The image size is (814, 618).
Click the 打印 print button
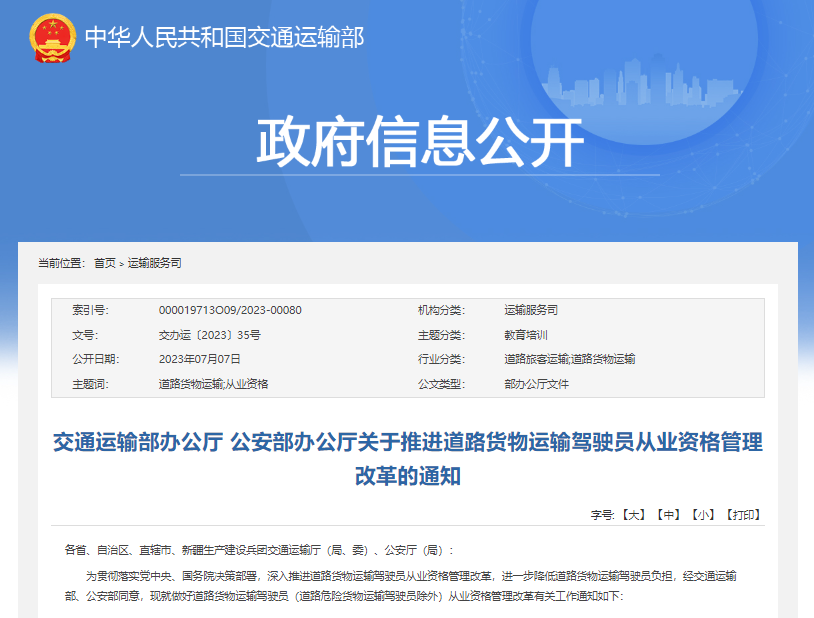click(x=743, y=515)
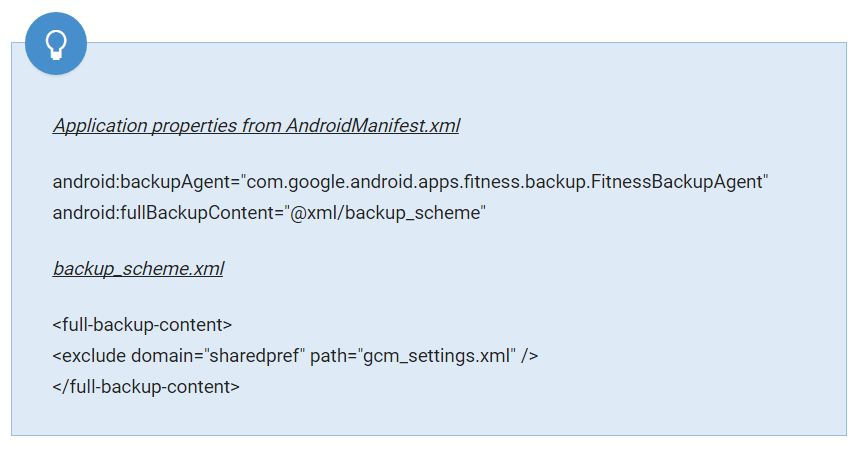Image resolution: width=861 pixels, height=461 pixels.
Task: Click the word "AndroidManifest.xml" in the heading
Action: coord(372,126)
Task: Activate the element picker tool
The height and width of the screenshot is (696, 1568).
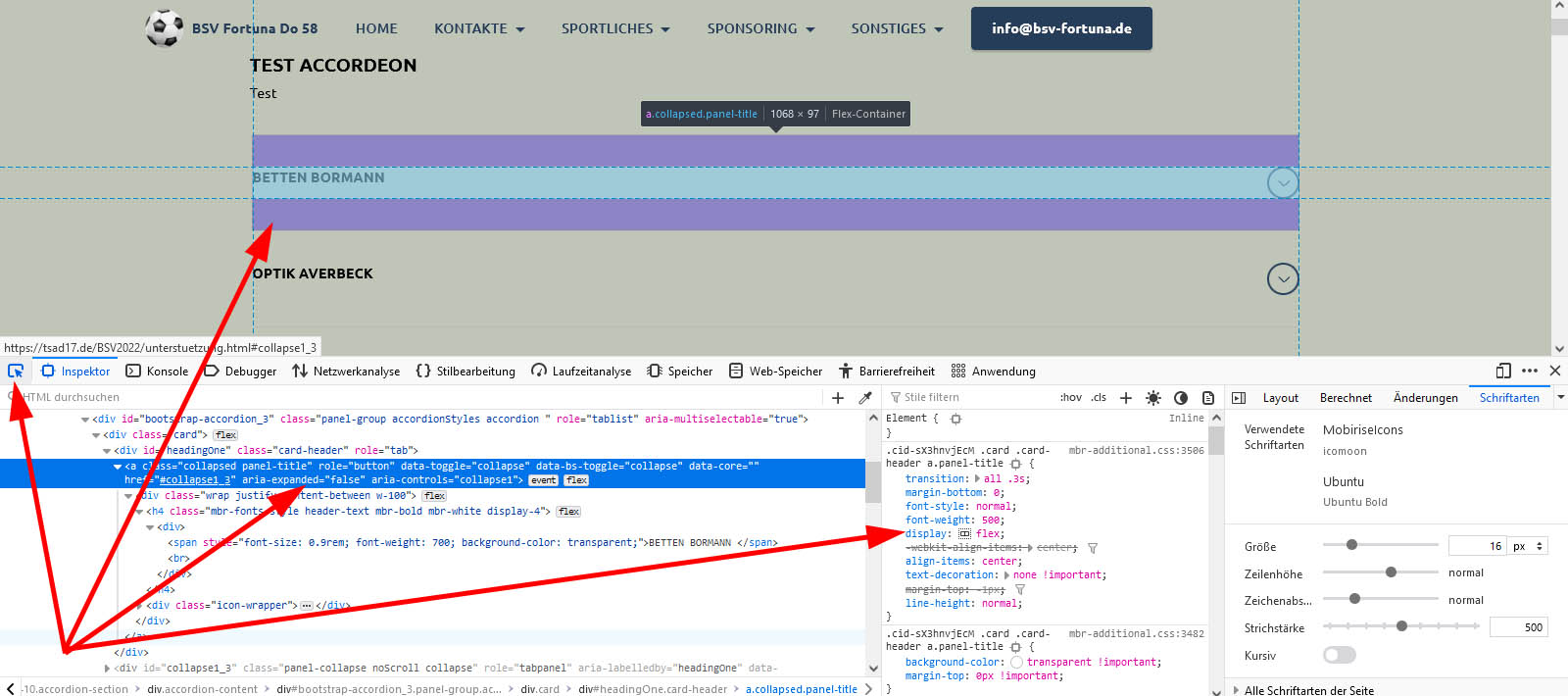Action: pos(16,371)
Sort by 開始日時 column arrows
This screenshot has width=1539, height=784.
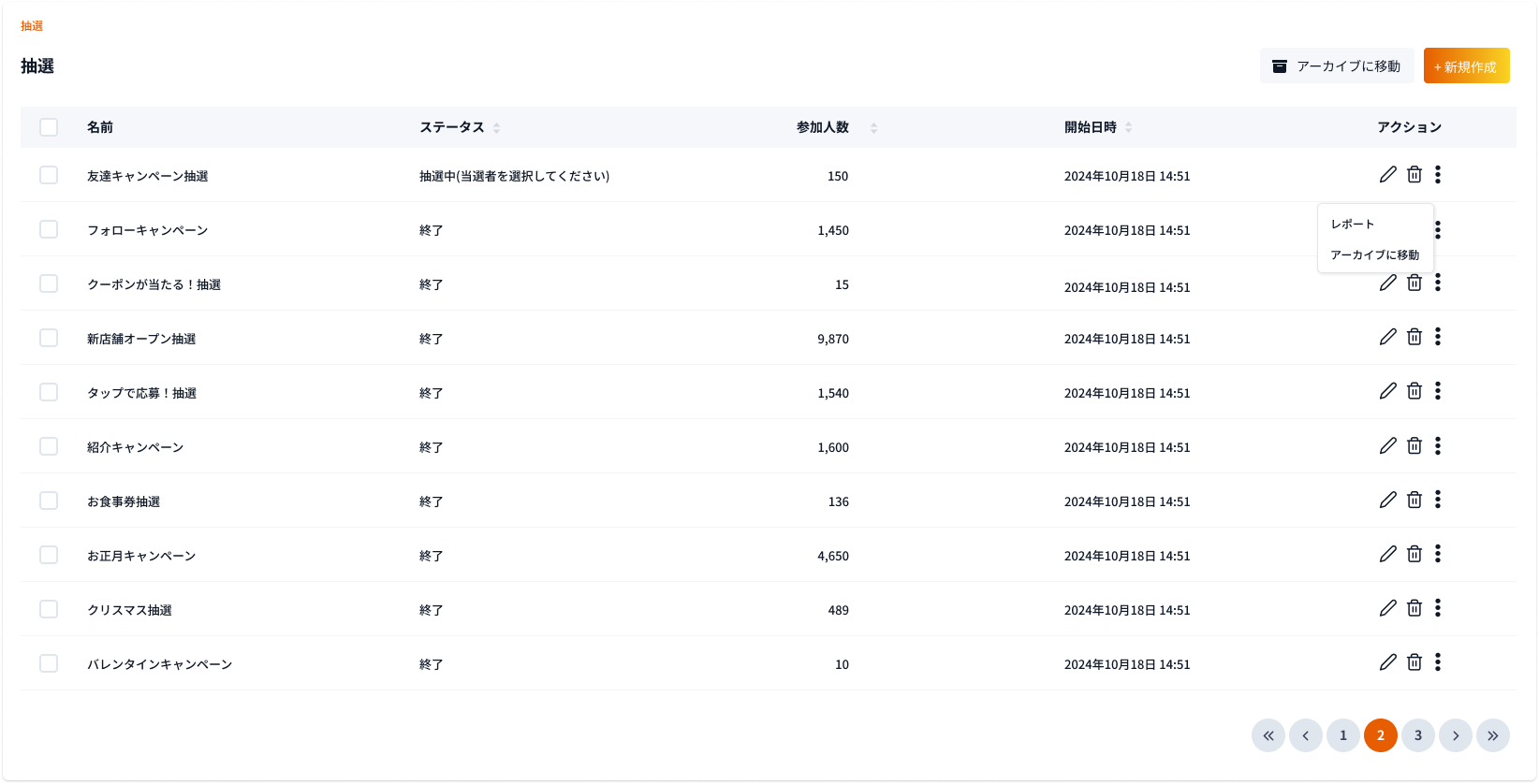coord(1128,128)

^^^^

Task to carry out.
The required output is every line from the beginning of the material above through the line with "Task: Activate the element picker tool", exact and without pictures.

Written reply.
The image size is (814, 618).
Click the 打印 print button
click(x=743, y=515)
Image resolution: width=861 pixels, height=461 pixels.
Task: Click the word "AndroidManifest.xml" in the heading
Action: coord(372,126)
Task: Activate the element picker tool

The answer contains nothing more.